• **Required actions**:
- 1) Answer these questions from the text on reviewing AI-written code, one answer per line:
(a) Which model produced the results?
(b) How many files did AI have to change when the way a user specifies a date range was changed?
(c) What did the authentication code found inside the factory implement?
- 2) List the headings of all the highlights that the text on reviewing AI-written code gives under "Observations."
- 3) Write what comes next in the text on reviewing AI-written code, picking up right after its final sentence.

START Study text

A more practical use I can imagine for this data is during risk triage for code review. When I review a code change made by AI, it seems useful to know what the impact radius of the changed files is, so that I can pay more attention when e.g. a file with 10+ callers is changed. Or an AI review agent could use the data to prioritise where it spends its tokens.

Observations

Here are some highlights from the results (model used was Claude Opus 4.7, same as for the coupling analysis):

• Duplicate route code – all my three backend endpoints had their own route file, and each of those route implementations was almost identical. So whenever I would want to introduce a change to the general principles of the backend API (let’s say introducing a request ID, or changing the error handling or logging approach), I’d have to do it in multiple files. I had only just introduced a third endpoint, so I think it’s fair enough that this wasn’t abstracted out yet. But in my experience, AI agents usually don’t go ahead and start refactoring without an explicit nudge when they repeat a piece of code for the third or fourth time, they are quite happy to copy and paste.
• Inconsistency in calling the backend – or put another way, yet another form of semantic duplication. I have 3 pages in the application that need to call the backend with the same set of parameters (selected chat space, and which date range to analyse). Two of those pages were using the same hook and general approach to do this, but when AI introduced the third page, it deviated from that and reimplemented similar behaviour in its own way. This can e.g. lead to inconsistencies in error handling, or again the need to change multiple files when backend API principles change.
• Inefficient handling of the core arguments – As just mentioned, all the pages in the application pass on a chat space ID and a date range to the backend. I had already noticed when I changed the way a user can specify a date range that AI had to change a lot of files for that change – over 40! So I was already aware that something was fishy here, and the analysis confirmed it: “Issue: Request parameters repeated at every level”. The recommendation was to introduce an object that wraps all of these parameters. AI had already done that in a way – but never fully followed through with the usage of that object, so it was an inconsistent mess.
• Responsibilities in the wrong place – The review found a bit of authentication code sitting inside our factory that was supposed to only be responsible for wiring up our modules. It implemented a fallback to mock data when the user is not authenticated. An unexpected location like that creates a risk of being missed when new routes are added.

END Study text
START Material shown

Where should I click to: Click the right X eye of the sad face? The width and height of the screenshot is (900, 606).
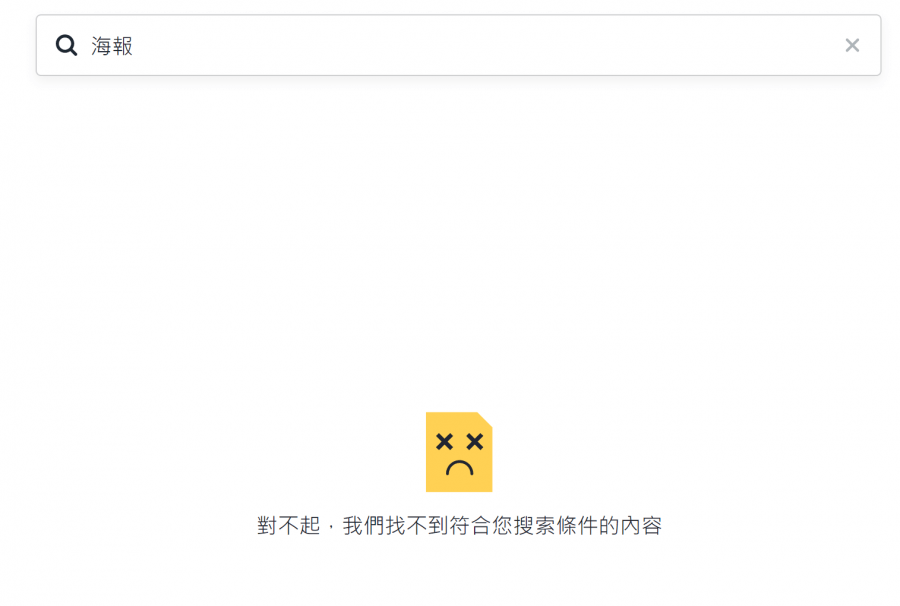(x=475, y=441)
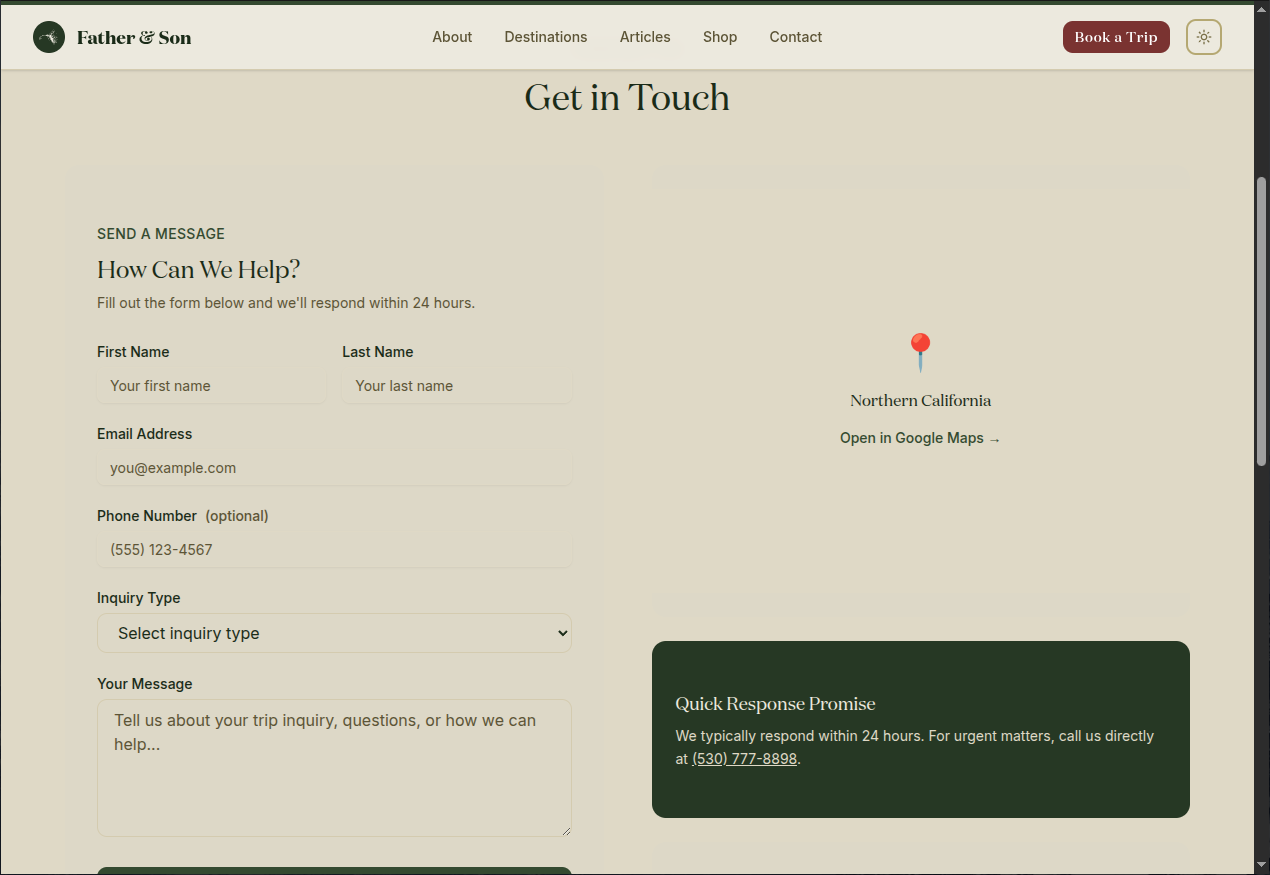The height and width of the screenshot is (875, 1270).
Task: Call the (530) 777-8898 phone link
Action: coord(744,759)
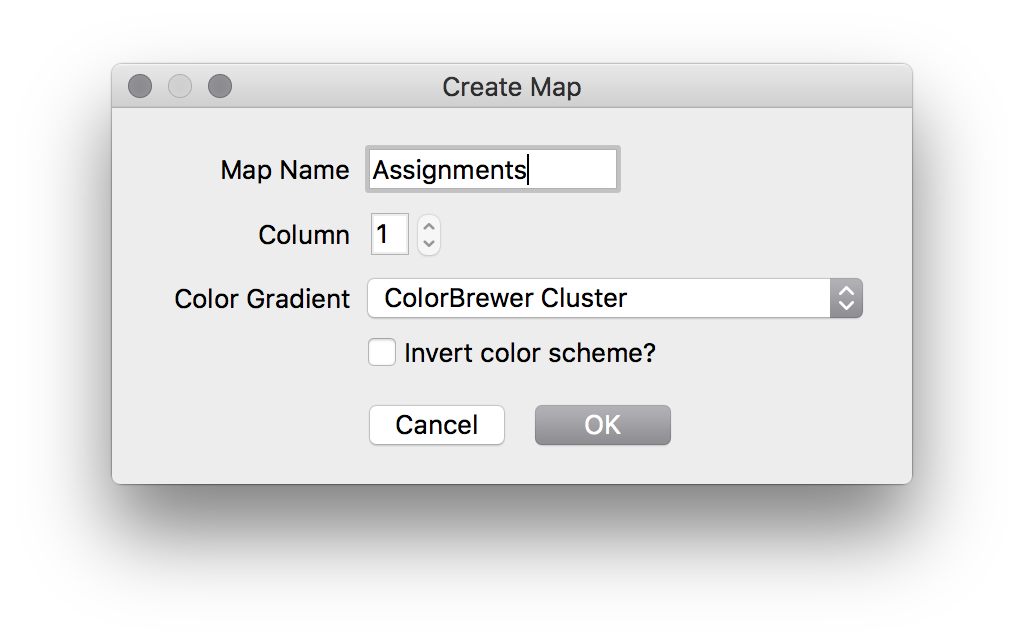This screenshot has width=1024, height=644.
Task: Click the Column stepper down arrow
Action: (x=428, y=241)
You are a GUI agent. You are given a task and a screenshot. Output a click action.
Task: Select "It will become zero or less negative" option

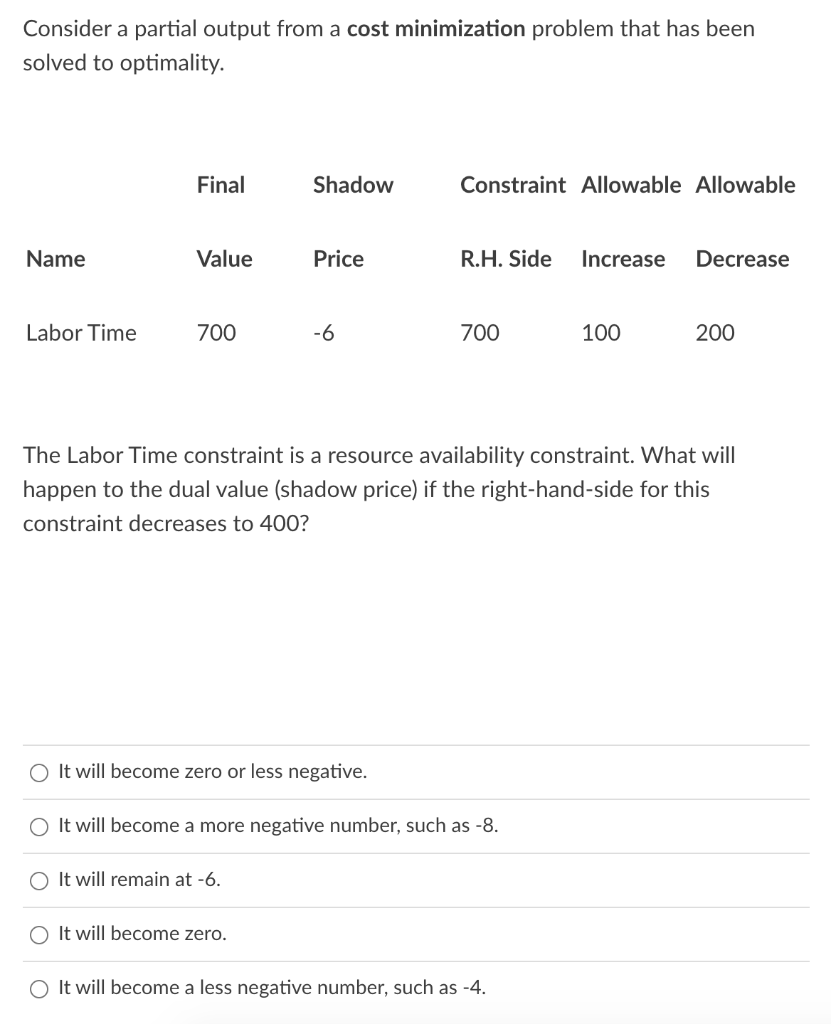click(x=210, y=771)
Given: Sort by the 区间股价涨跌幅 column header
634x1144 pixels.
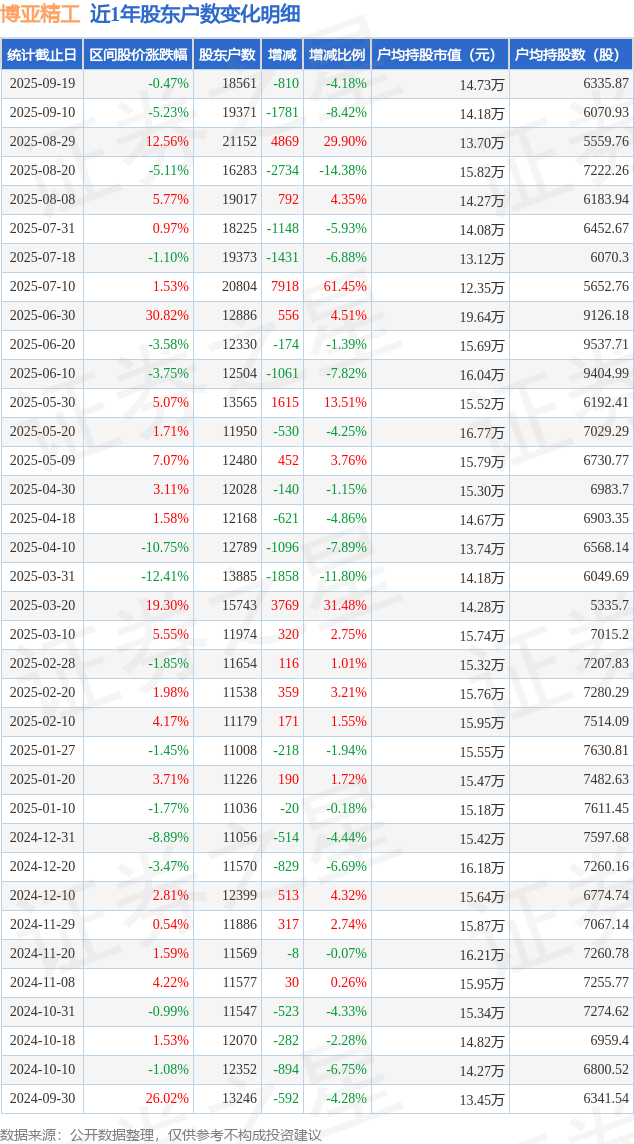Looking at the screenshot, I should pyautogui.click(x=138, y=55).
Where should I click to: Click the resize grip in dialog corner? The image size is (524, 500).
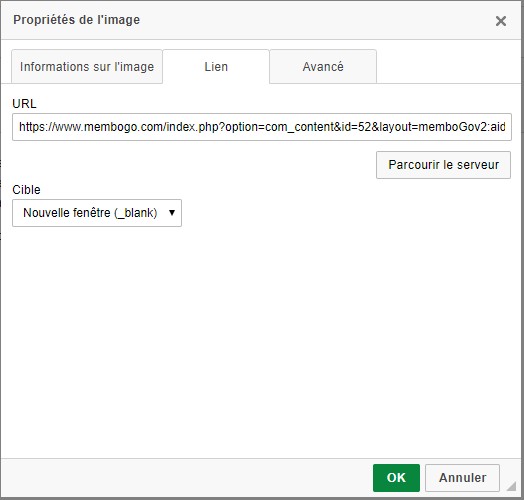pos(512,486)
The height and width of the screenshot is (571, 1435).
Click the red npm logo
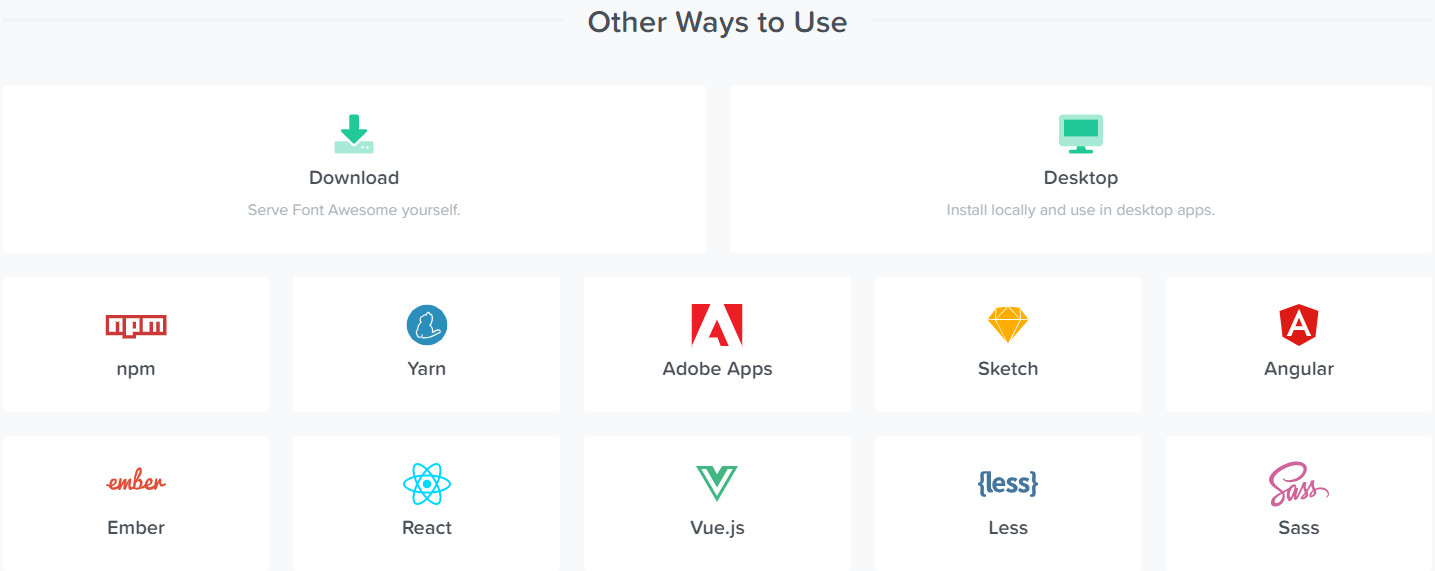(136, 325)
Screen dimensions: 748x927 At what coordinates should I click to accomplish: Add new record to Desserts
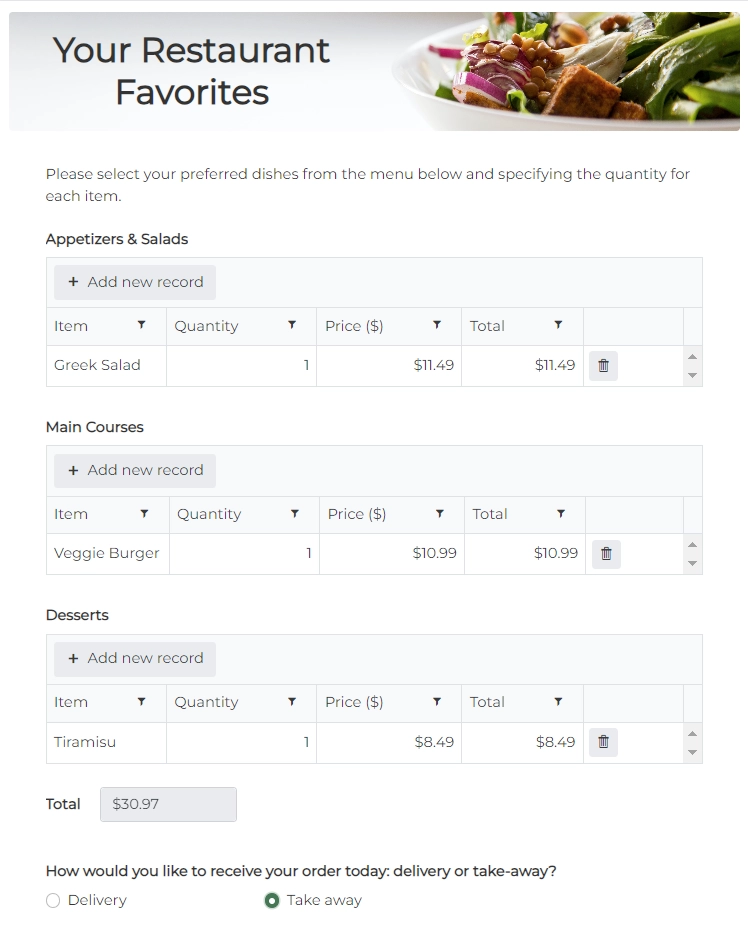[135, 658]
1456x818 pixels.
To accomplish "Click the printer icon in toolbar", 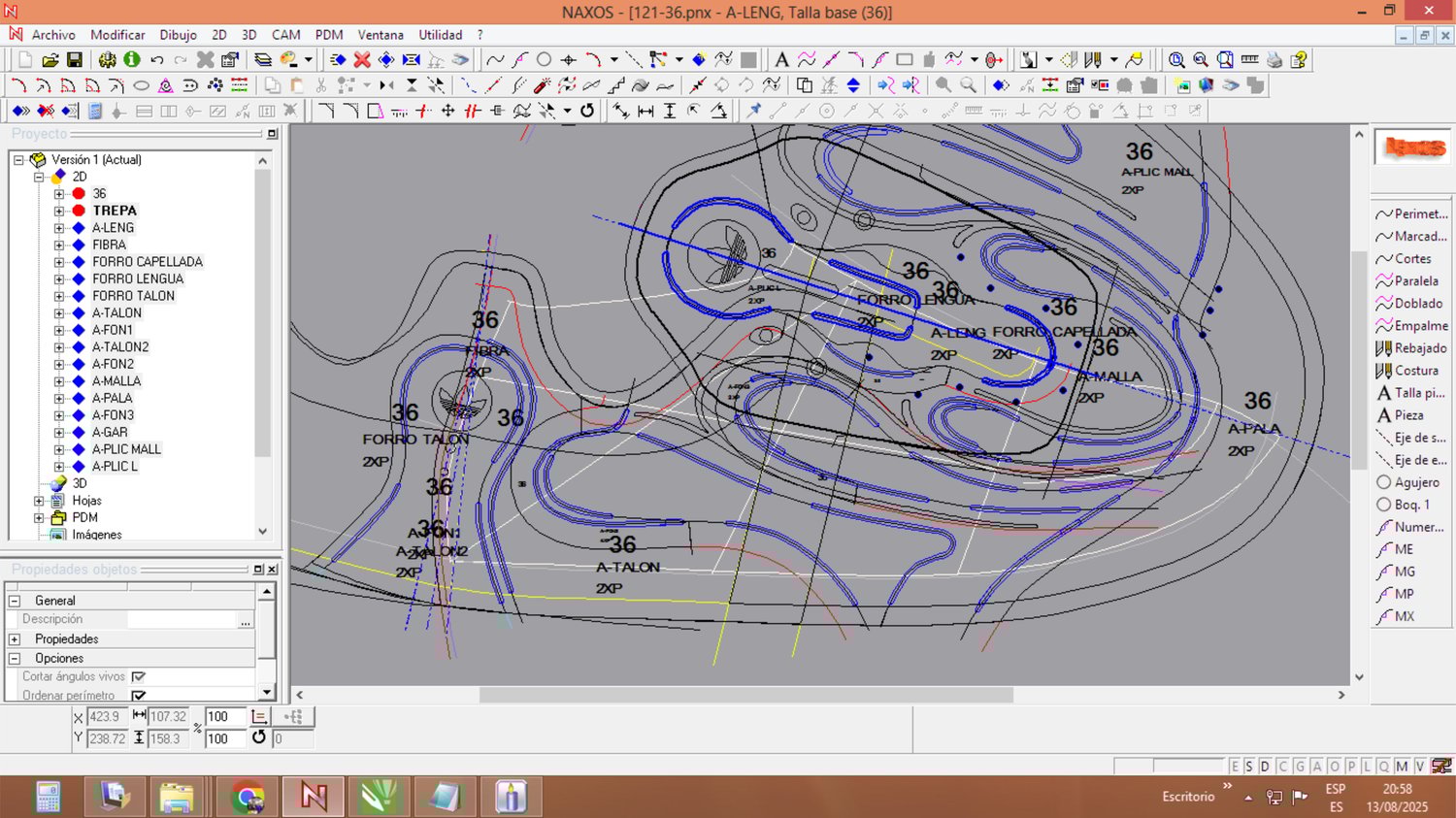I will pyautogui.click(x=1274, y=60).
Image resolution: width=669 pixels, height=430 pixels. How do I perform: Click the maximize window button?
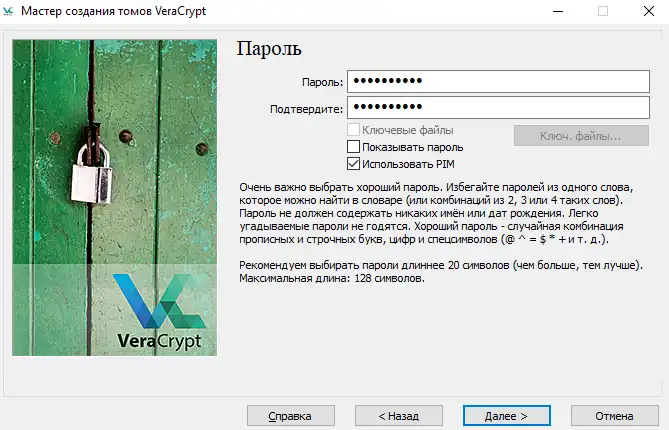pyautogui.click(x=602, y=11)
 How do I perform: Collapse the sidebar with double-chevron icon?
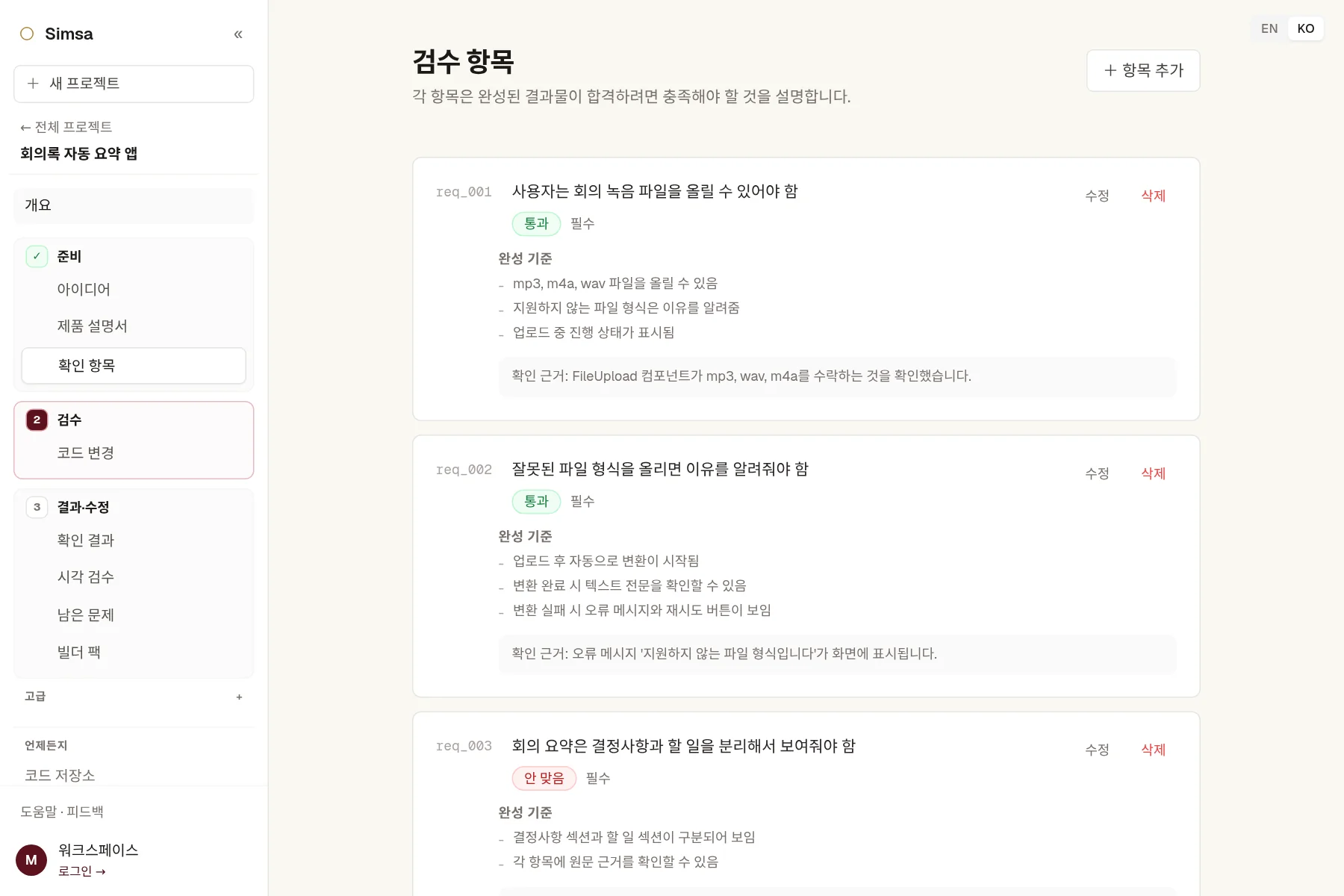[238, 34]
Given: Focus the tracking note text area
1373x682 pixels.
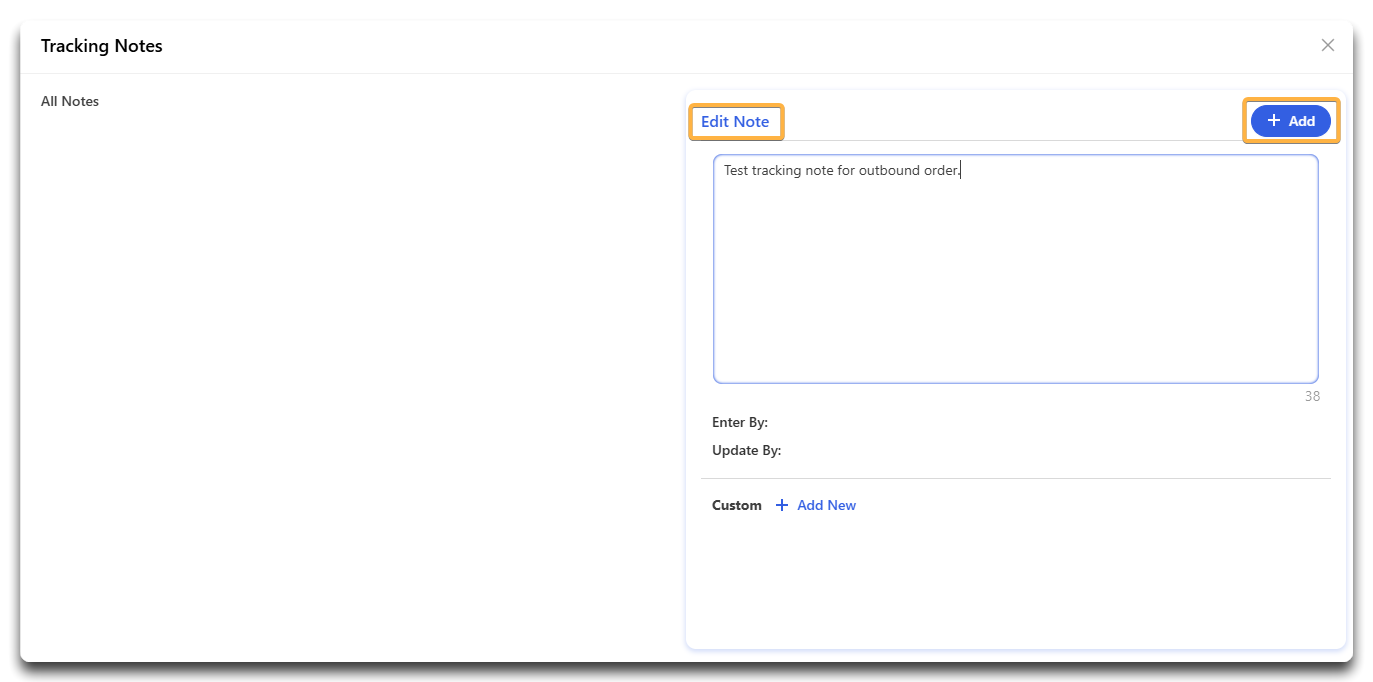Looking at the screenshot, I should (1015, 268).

END Material shown

• **Answers to the exercises**:
- 1)
(a) Claude Opus 4.7
(b) Over 40
(c) A fallback to mock data when the user is not authenticated

- 2)
Duplicate route code
Inconsistency in calling the backend
Inefficient handling of the core arguments
Responsibilities in the wrong place

- 3)
• Better interpretation of acceptable high-import-count “hubs” – Remember the “god classes” found by my previous coupling analysis? The modularity skills also noticed these, but in both cases nicely pointed out that they have a purpose in the context of this application. I assume that is either due to the good prompting in these skills, or due to the fact that this analysis actually read what was in the code, whereas I asked the other one to only rely on the coupling data.

Main takeaways

• Dependency parsers like dependency-cruiser can be effective live sensors to enforce some basic folder structures and dependency directions, but they can only go so far.
• The AI modularity review is a great example of “garbage collection”, and worked quite well when given powerful prompts. Grounding it in actual coupling data didn’t seem to make much difference. It would be great to find a way to apply this to the changed files in a commit, to have this earlier in the pipeline, but I did not explore this yet.
• I ran the modularity review after building most of the codebase without applying that type of review myself – and it had some quite concerning and very valid findings that would have increased risk in the future. It shows that without human review and coupling expertise, AND without these extra AI reviews, the agent was definitely compounding inadvertent technical debt.

Overall, codebase design and modularity seems like a concern where computational sensors alone cannot help us much, AI is needed to add semantic interpretation, and consider trade-offs.